The fifteen pages
that quietly rewrote
artificial intelligence.

In the summer of 2017, eight researchers at Google published Attention Is All You Need. It was unfashionably short, refreshingly direct, and turned out to be the foundational document of the modern AI era. Scroll to read it.

Scroll to begin

012017 · Google Brain & Google Research

Attention Is All You Need.

In June 2017, eight researchers published a fifteen-page paper with an audacious title and an even more audacious claim: the recurrent neural networks that powered nearly every translation system in the world were no longer needed.

In their place, the authors proposed a single, surprisingly simple idea — let every word in a sentence look at every other word, all at once. They called the architecture the Transformer.

"We propose a new simple network architecture, the Transformer, based solely on attention mechanisms, dispensing with recurrence and convolutions entirely."

02Chapter 01 — The bottleneck

Language, one word at a time.

For years, the state of the art in machine translation was the recurrent neural network. RNNs read a sentence the way you'd read a ticker tape — word by word, left to right, carrying a hidden memory forward at every step.
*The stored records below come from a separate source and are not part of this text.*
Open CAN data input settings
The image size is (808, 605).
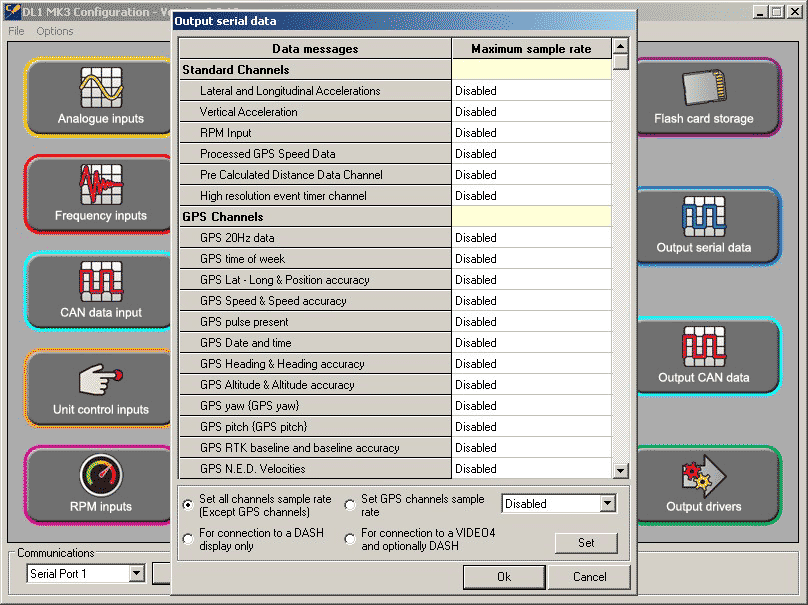pyautogui.click(x=100, y=291)
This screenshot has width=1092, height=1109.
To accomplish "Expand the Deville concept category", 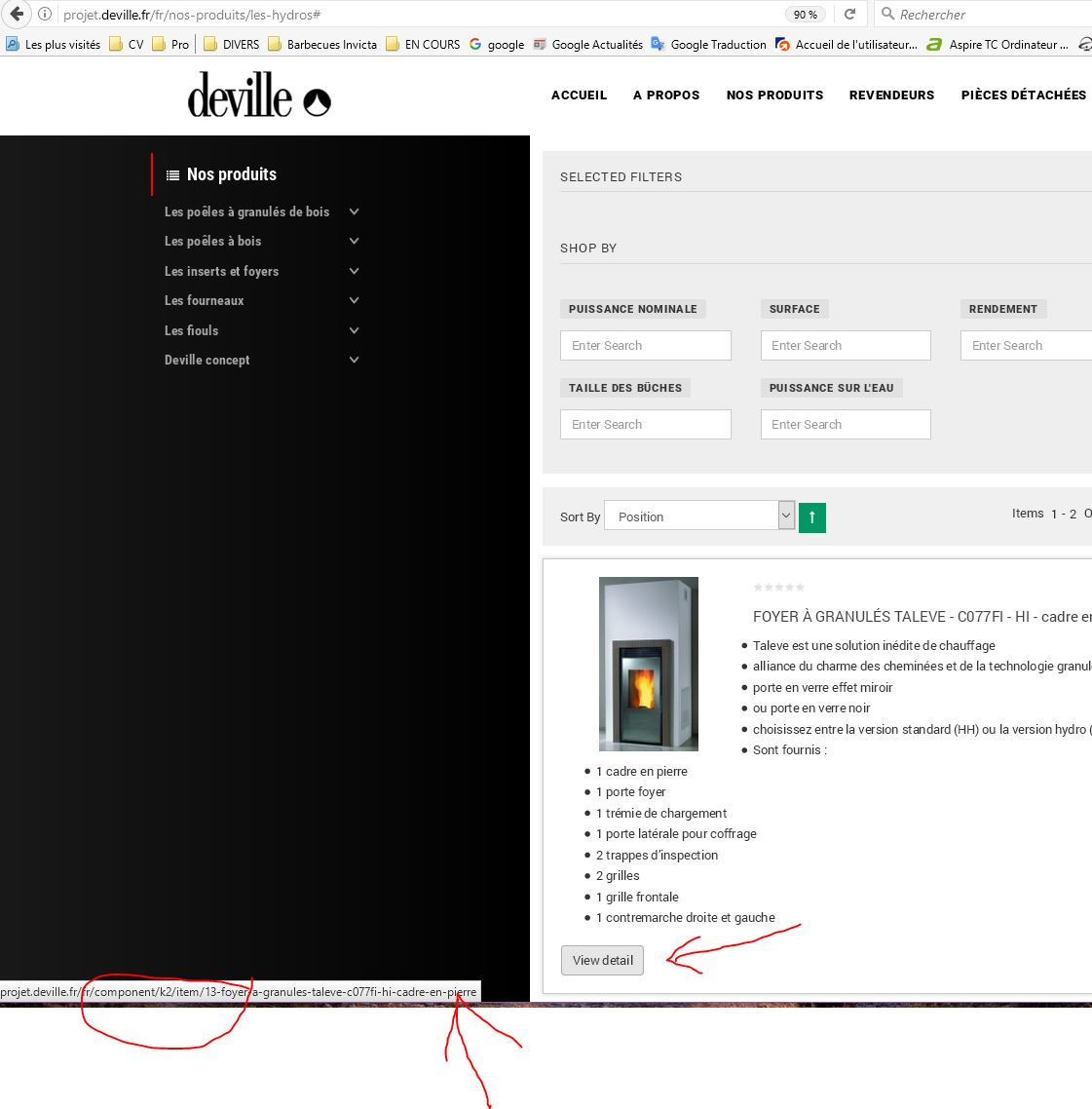I will point(355,360).
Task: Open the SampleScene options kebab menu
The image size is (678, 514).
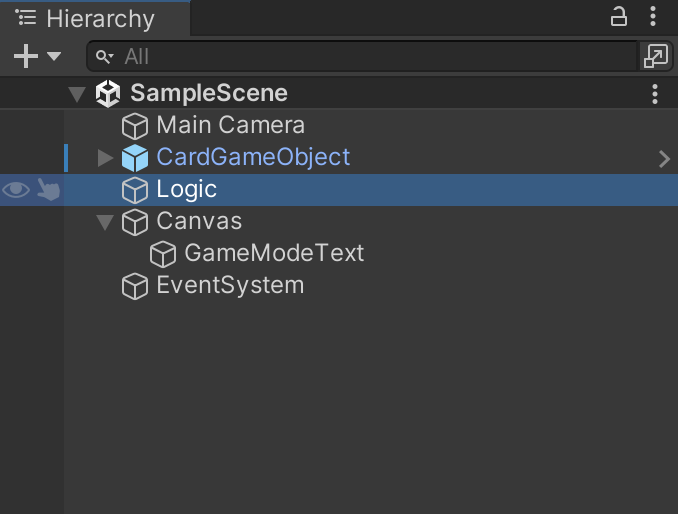Action: click(654, 94)
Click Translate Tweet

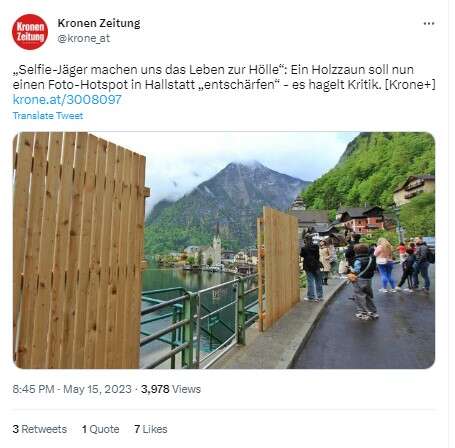click(x=48, y=116)
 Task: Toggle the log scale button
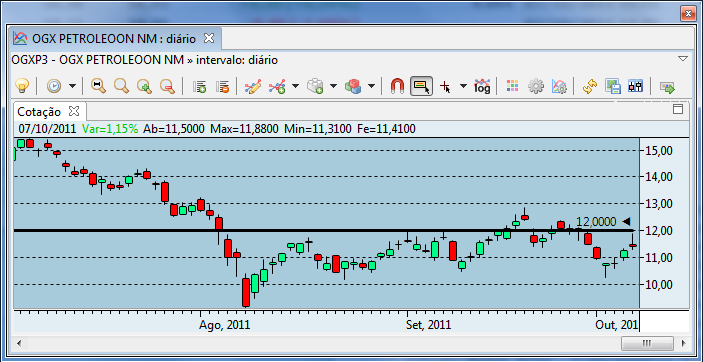coord(482,85)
That sequential nature is also their curse. To compute the state at position t, the network must first finish positions 1 through t-1. You cannot parallelize a chain. As sentences grow longer, training slows and the signal connecting distant words has to travel through every word in between.

03Chapter 02 — The idea

What if every word could see every other word?

Self-attention discards the chain entirely. For each word, the model asks a question — a query — and compares it against keys produced by every other word in the sentence. The closer the match, the more that word contributes to the answer.

The result: any two positions in a sentence are exactly one operation apart. A pronoun on the right can look directly at its antecedent on the left without the signal having to crawl through everything in between.

"An attention function maps a query and a set of key-value pairs to an output, where the query, keys, values, and output are all vectors."

04Chapter 03 — The architecture

Six layers, eight heads, one elegant stack.

The Transformer is an encoder–decoder built from N = 6 identical layers on each side. Inside every layer sit two ideas: multi-head self-attention and a position-wise feed-forward network, each wrapped in a residual connection and layer normalization.

Multi-head attention runs the attention computation eight times in parallel, each head learning to look for a different kind of relationship — syntax in one, coreference in another, long-range agreement in a third.

05Chapter 04 — Why it works

Collapsing the distance between words.

In Table 1, the authors compare the maximum path length a signal must travel between any two positions. For a recurrent layer it grows linearly with sentence length, O(n). For a convolutional stack it grows logarithmically, O(logₖ n).

For self-attention, that path length is a flat O(1). It does not matter whether two words are three tokens apart or three hundred — they are always one hop away from each other.

06Chapter 05 — The results

A new state of the art, by a wide margin.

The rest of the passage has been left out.